Entro contigo no tango... a sala escura da noite, amarela das velas e lâmpadas, vermelha das echarpes que cobrem o colo decotado... os homens murmuram olhares por entre o cigarro e a boca de vinho, enquanto algumas mulheres fingem não ver, e nós espaçados pela arena de luz entreaberta, com a música a abrir alas aos nossos torços, desafiando-nos com o olhar por cima do ombro, cada um na sua altivez... sinceros, talvez por isso altivos... a dança que faz sangrar por dentro inicia-se com passos pequenos, quase de ponta em riste, num calcorrear de domínio, talvez impróprio, mas na certeza de ter sido conquistado...
Os nossos corpos atraem-se ao toque, e a quente valsa lenta faz arrastar o terceiro passo, riscando o galgado dominado... entre a presa e a pressa do predador, o instinto não deixa enganar, e estamos ombro a ombro, medindo a altivez de cada, pesando o olhar em cada vez.
Os passos base são dados, primeira plataforma de entendimento, tudo ruma bem por baixo... nunca ninguém se pisa... os defeitos são feitos em ardinas de grito escancarado. O fumo inundava a sala assim como as luzes ganhavam corpo... os nossos corpos afinados, síncronos, dados ao seu lazer de roçar as vestes.
O meu pescoço chega-se ao teu beijo e este fica no ar, riscando os teus lábios um baton rouge na camisa creme.
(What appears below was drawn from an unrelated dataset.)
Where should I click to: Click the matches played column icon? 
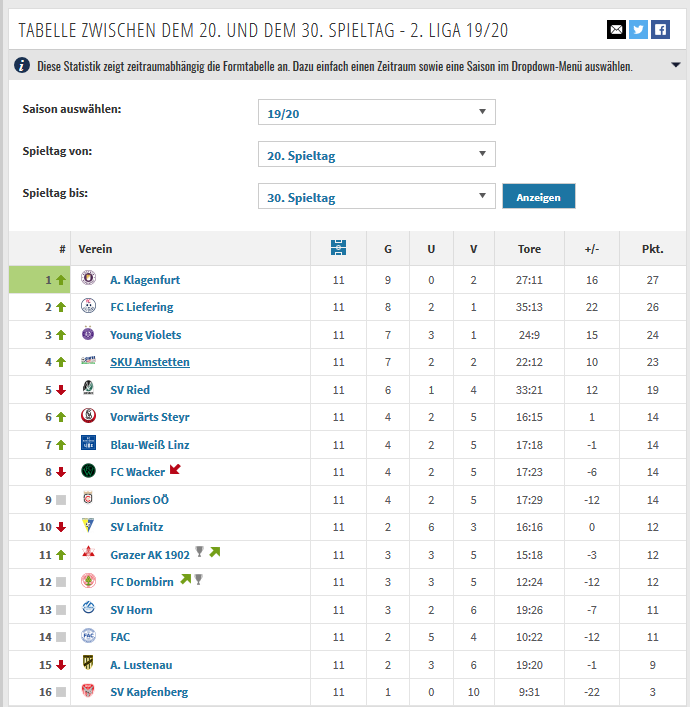pos(338,248)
A minha mão afaga o teu rim, e deixa-se cair pelos teus quadris amêndoa. A tua perna pela racha espreita, pousando em riste na palma da minha mão. Gentilmente, arranhei-te a perna com as unhas... estavas a merecê-las, trespassando os pontos da meia à pele por fim, o teu olhar, falsamente, de ofendida em ofensiva, reprovavas o gesto enquanto te deliciavas o caminho por ele percorrido. A olhar-te, parado na arena, indagava a verdade... e por ela fui, pela tua.
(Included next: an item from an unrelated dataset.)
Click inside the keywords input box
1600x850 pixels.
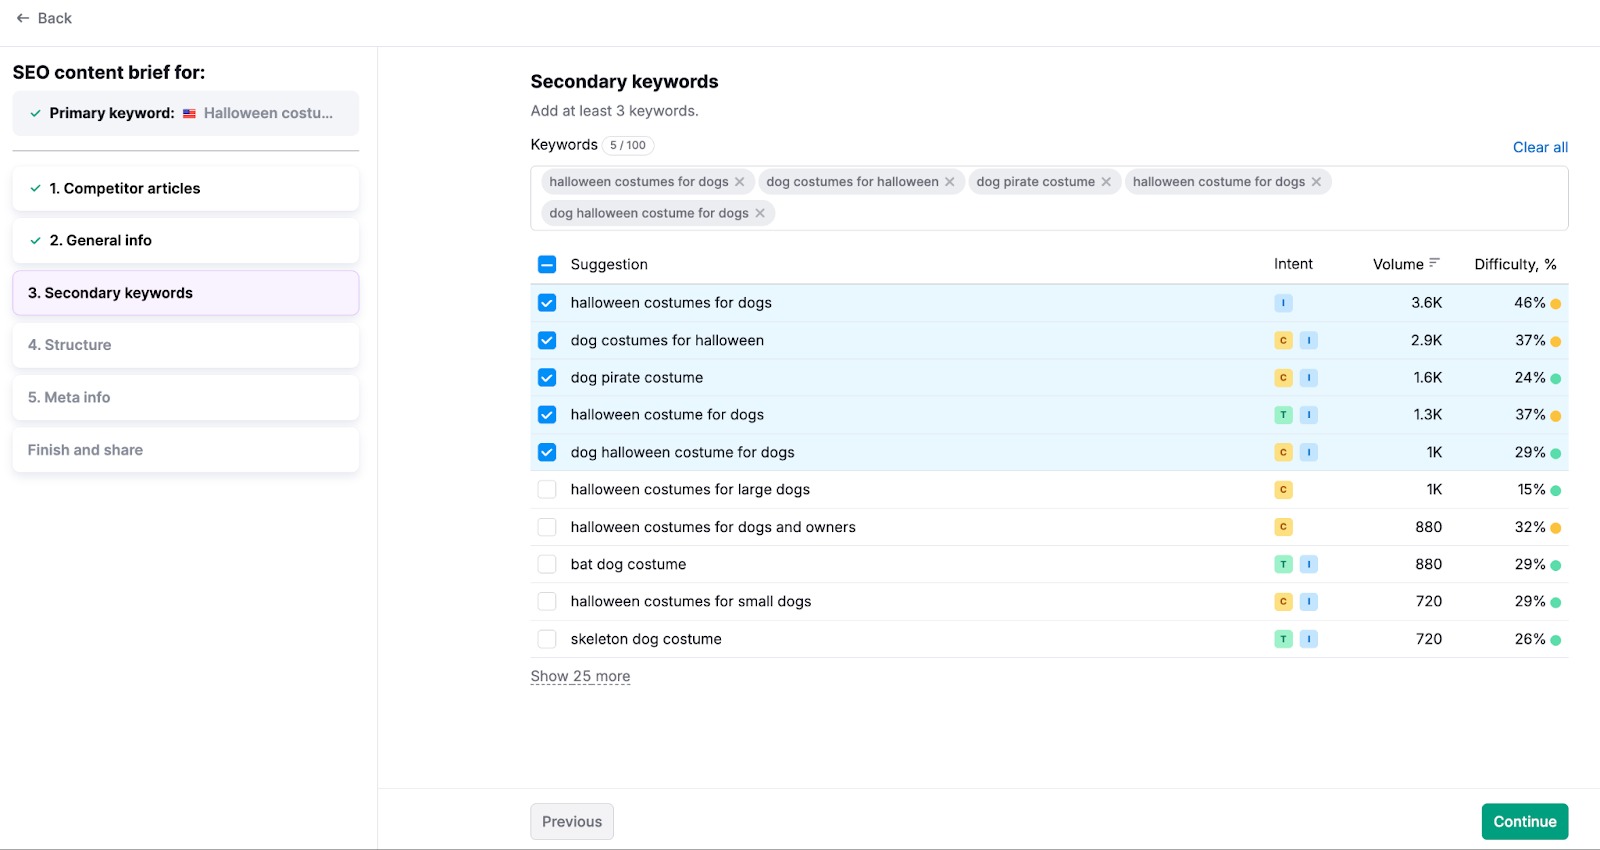[x=1150, y=213]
Aproveitando o teu circular, de forma centrifuga aproximei-me de ti... dançámos com os ombros, a tua alça descai, escorrega pelo ombro... vi a verdade do caminho... enquanto a tua mão percorre o meu tronco, fazes cair um botão com a garra pintada... sorris e pensas: sorte paga.
O duelo continuava, enquanto as nossas pernas traçavam os caminhos que as coxas suspendiam, o suor começava a escorrer, os dentes rangiam... o violino começava o seu solo... revelava-me ali, mas porquê, porquê o meu corpo seguia esse caminho?
- Porque cego seguia, e era acompanhado por sê-lo, assim, imprudente.
Assim como ela roçava, eu tocava o fim da coxa... em riste, eu seguia-te juntando-me ao teu ir.